Novel silica-based adsorbent helps selective separation of strontium

Prof. Huang Qunying's team from the Hefei Institutes of Physical Science of the Chinese Academy of Sciences, in collaboration with Prof. Ning Shunyan's team from South China University, developed a novel silica-based adsorbent for the highly selective separation of strontium (Sr) from an acidic medium.

The results were published in the Journal of Hazardous Materials.

Radioactive strontium, known as ⁹⁰Sr, is of concern because it's highly toxic both radiologically and biochemically. When high-level liquid waste (HLLW) is processed through vitrification, the heat released from the decay of ⁹⁰Sr can cause problems. This heat can destabilize the material in which it's contained, potentially leading to the release of other radioactive substances. However, ⁹⁰Sr can also be reused as a special radioactive or heat source, which can help reduce the amount of waste to be disposed of with lower overall costs.

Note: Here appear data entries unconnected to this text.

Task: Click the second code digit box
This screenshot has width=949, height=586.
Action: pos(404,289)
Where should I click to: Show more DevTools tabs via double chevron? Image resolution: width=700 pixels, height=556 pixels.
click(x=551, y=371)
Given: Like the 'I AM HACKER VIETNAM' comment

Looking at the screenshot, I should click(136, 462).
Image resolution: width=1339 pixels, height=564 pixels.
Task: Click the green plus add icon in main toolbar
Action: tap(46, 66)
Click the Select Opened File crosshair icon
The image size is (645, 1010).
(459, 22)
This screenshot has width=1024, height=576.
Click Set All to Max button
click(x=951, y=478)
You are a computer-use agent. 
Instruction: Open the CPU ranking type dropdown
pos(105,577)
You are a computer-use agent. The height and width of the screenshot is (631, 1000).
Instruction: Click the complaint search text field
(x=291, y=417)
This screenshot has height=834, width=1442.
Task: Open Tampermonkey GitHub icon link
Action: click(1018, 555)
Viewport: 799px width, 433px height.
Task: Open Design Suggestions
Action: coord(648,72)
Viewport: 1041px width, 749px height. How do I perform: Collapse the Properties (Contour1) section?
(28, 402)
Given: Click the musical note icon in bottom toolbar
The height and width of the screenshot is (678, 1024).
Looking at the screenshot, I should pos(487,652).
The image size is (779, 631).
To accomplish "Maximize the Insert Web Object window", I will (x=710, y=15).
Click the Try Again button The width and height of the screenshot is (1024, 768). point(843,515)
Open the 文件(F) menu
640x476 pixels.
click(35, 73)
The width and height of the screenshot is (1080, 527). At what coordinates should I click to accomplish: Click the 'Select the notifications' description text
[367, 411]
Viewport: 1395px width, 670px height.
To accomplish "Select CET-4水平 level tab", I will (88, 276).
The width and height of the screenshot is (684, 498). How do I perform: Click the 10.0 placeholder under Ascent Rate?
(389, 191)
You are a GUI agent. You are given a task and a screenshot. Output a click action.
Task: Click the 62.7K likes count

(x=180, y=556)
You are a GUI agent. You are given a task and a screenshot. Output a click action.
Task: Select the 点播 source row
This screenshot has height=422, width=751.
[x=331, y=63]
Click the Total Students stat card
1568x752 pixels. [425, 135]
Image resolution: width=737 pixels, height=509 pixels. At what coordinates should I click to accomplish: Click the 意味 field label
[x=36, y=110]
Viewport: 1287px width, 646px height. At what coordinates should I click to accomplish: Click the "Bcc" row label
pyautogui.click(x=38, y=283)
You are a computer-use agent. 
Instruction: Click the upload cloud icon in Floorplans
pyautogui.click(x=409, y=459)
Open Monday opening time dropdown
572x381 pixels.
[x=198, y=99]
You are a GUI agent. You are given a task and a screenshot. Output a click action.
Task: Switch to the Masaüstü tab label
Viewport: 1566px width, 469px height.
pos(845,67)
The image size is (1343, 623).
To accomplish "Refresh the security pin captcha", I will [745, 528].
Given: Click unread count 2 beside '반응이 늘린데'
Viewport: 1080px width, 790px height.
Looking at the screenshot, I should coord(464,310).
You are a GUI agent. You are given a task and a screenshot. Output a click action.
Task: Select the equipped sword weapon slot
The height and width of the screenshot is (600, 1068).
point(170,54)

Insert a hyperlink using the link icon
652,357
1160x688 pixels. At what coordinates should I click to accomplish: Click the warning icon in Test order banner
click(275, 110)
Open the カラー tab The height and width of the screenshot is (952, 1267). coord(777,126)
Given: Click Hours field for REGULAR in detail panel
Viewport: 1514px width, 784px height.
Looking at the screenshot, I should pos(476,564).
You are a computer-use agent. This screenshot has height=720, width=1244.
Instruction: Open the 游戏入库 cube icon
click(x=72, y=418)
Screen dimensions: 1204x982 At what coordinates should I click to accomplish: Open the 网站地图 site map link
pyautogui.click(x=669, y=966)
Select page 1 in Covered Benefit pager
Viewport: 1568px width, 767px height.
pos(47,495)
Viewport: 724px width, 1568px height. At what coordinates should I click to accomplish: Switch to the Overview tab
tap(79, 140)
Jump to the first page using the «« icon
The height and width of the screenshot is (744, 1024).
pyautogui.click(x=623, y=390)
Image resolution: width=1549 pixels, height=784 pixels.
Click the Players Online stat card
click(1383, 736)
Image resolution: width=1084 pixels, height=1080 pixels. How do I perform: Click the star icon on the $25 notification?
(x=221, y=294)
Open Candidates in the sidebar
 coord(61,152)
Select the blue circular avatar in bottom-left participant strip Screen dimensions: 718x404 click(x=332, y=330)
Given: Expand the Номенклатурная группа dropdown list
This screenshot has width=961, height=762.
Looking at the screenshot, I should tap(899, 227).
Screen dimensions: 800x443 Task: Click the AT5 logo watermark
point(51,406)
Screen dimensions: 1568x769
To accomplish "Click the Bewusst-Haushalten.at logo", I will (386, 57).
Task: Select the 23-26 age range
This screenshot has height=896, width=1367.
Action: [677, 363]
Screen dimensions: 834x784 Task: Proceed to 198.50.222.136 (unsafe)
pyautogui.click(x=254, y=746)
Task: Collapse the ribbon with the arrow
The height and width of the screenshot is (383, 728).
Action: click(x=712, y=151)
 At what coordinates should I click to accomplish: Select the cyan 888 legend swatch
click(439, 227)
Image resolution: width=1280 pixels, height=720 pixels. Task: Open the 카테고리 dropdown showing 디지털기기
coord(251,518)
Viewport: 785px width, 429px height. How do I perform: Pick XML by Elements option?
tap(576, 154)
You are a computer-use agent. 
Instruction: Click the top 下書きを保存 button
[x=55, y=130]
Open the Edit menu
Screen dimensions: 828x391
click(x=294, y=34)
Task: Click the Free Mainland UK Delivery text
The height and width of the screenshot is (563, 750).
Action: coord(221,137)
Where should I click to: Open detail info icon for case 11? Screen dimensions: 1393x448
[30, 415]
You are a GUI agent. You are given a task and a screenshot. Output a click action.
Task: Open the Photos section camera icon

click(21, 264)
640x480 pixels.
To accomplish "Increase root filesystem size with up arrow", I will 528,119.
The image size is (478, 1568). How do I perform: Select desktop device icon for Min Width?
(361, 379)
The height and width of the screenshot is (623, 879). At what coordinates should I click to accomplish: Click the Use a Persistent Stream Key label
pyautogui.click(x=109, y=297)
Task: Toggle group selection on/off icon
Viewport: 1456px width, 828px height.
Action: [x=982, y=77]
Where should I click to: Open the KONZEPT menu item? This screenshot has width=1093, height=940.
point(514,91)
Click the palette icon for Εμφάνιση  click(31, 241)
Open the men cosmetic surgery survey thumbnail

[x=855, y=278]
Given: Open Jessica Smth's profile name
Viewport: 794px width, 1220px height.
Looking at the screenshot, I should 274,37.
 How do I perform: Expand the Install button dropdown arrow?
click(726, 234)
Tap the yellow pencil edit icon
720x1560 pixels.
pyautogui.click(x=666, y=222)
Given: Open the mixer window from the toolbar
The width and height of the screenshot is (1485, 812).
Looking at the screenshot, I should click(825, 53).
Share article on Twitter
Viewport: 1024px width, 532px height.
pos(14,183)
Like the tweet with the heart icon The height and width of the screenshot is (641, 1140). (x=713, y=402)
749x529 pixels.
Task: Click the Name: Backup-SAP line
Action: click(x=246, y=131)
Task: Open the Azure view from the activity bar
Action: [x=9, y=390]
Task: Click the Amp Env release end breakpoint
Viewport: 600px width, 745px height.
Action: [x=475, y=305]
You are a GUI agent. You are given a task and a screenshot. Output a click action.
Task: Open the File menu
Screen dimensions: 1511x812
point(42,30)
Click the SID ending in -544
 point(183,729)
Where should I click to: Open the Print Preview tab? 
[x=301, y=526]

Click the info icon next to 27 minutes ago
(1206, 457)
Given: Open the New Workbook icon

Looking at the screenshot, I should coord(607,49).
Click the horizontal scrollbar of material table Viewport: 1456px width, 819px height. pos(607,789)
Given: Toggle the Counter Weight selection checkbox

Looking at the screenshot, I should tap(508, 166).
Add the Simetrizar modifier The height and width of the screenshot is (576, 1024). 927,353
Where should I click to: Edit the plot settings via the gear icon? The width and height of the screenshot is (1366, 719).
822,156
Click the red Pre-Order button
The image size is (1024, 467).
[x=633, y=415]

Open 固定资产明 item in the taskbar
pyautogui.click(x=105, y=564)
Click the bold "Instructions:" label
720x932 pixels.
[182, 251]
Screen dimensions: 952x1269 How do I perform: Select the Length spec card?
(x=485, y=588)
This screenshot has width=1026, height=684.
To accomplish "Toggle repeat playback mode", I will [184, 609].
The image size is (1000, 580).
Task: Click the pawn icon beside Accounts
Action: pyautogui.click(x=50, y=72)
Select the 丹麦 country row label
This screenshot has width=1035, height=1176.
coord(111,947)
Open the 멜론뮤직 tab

To address the above issues, the research team developed a novel porous adsorbent called CEPA@SBA-15-APTES. This adsorbent is made by modifying mesoporous silica to selectively separate Sr. They studied how this adsorbent behaves when exposed to different environments using Sr-stable nuclides.

They found that the adsorption reached equilibrium in 30 minutes in a solution with a low concentration of nitric acid (HNO₃) and in only five minutes in a solution with a higher concentration of HNO₃.

Importantly, the adsorbent showed excellent selectivity for Sr in 3 M HNO₃ simulated HLLW solution. The mechanism of Sr adsorption differs depending on the acidity of the solution: Ion exchange occurs in solutions with low HNO₃ concentration, while coordination occurs in solutions with higher HNO₃ concentration.

This study develops a novel material for the efficient separation of strontium, which is a reference for the selective separation and recovery of radionuclides.